Deep reinforcement learning (RL) is an effective approach for decision-making and control tasks. However, RL-trained policies often suffer from the action fluctuation problem, resulting in severe actuator wear, safety risks, and performance degradation in real-world applications. In this paper, we identified the two fundamental reasons of action fluctuation: observation noise and policy non-smoothness. Then, we proposed a novel policy network, LipsNet++, integrating a Fourier filter layer and a Lipschitz controller layer to mitigate these two factors decoupledly. The filter layer incorporates a trainable filter matrix that automatically extracts important frequencies while suppressing noise frequencies in the observations. The controller layer introduces a Jacobian regularization technique to achieve a low Lipschitz constant, ensuring smooth fitting of a policy function. These two layers function analogously to the filter and controller in classical control theory, suggesting that filtering and control capabilities can be seamlessly integrated into a single policy network. Both simulated and real-world experiments demonstrate that LipsNet++ achieves state-of-the-art noise robustness and action smoothness.

TL;DR

The paper propose LipsNet++, a policy network incorporating a Fourier filter layer and Lipschitz controller layer. It can be used as policy network in most actor-critic RL algorithms to obtain smoother control action in real-world applications.

1. Reasons Identification of Action Fluctuation

Our paper identifies the two fundamental reasons that causes action fluctuation:

Non-smoothness of policy network
Existence of observation noise

Our paper proposes two layers to address the above two reasons, respectively.

2. Policy Network Structure

There are two layers incorporated in LipsNet++:

Fourier filter layer
Lipschitz controller layer

The two layers respectively tackle the two fundamental reasons causing action fluctuation. These two layers function analogously to the filter and controller in classical control theory, suggesting that filtering and control capabilities can be seamlessly integrated into a single policy network.

LipsNet++ is applicable in almost all actor-critic RL algorithms, including DDPG, TD3, PPO, TRPO, SAC, and DSAC, etc. LipsNet++ produces smooth control actions, which contributes to the real-world applications of RL.

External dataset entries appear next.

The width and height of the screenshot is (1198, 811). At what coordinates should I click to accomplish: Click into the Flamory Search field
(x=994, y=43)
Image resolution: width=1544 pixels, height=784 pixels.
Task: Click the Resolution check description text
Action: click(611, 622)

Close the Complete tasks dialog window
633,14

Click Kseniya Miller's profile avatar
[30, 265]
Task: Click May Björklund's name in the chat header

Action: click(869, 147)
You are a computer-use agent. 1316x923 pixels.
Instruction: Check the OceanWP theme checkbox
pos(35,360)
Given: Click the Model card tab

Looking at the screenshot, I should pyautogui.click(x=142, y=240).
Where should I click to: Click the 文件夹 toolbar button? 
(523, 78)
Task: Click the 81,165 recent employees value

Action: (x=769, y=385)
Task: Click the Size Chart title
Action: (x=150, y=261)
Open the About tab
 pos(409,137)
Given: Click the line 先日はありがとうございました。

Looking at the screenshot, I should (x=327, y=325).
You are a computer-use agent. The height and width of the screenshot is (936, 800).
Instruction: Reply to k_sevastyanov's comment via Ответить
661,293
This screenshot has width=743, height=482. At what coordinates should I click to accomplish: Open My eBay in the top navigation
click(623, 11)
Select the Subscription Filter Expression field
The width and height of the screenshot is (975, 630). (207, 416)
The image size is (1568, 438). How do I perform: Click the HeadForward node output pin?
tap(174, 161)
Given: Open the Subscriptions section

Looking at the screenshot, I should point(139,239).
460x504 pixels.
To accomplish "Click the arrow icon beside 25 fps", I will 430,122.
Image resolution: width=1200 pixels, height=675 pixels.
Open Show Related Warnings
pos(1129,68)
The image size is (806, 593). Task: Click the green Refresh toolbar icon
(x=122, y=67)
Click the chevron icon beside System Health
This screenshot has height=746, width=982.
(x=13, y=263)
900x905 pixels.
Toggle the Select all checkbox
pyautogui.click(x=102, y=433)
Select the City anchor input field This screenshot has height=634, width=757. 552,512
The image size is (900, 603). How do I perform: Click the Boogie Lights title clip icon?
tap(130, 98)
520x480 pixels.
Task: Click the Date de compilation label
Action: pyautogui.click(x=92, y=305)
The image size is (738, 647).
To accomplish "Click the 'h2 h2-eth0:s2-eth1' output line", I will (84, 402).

3. Video of Mini-Vehicle Driving Task

This is a real-world application on the vehicle-robot driving task. The vehicle is controlled by the policy network, i.e. LipsNet++, trained by RL.

Click to watch the video:

4. User-friendly Packaging

The user-friendly packaging of LipsNet++ does not disturb original RL algorithm, allowing application in various RL algorithms. Practitioners can use LipsNet++ just like an MLP. The code will be released after review.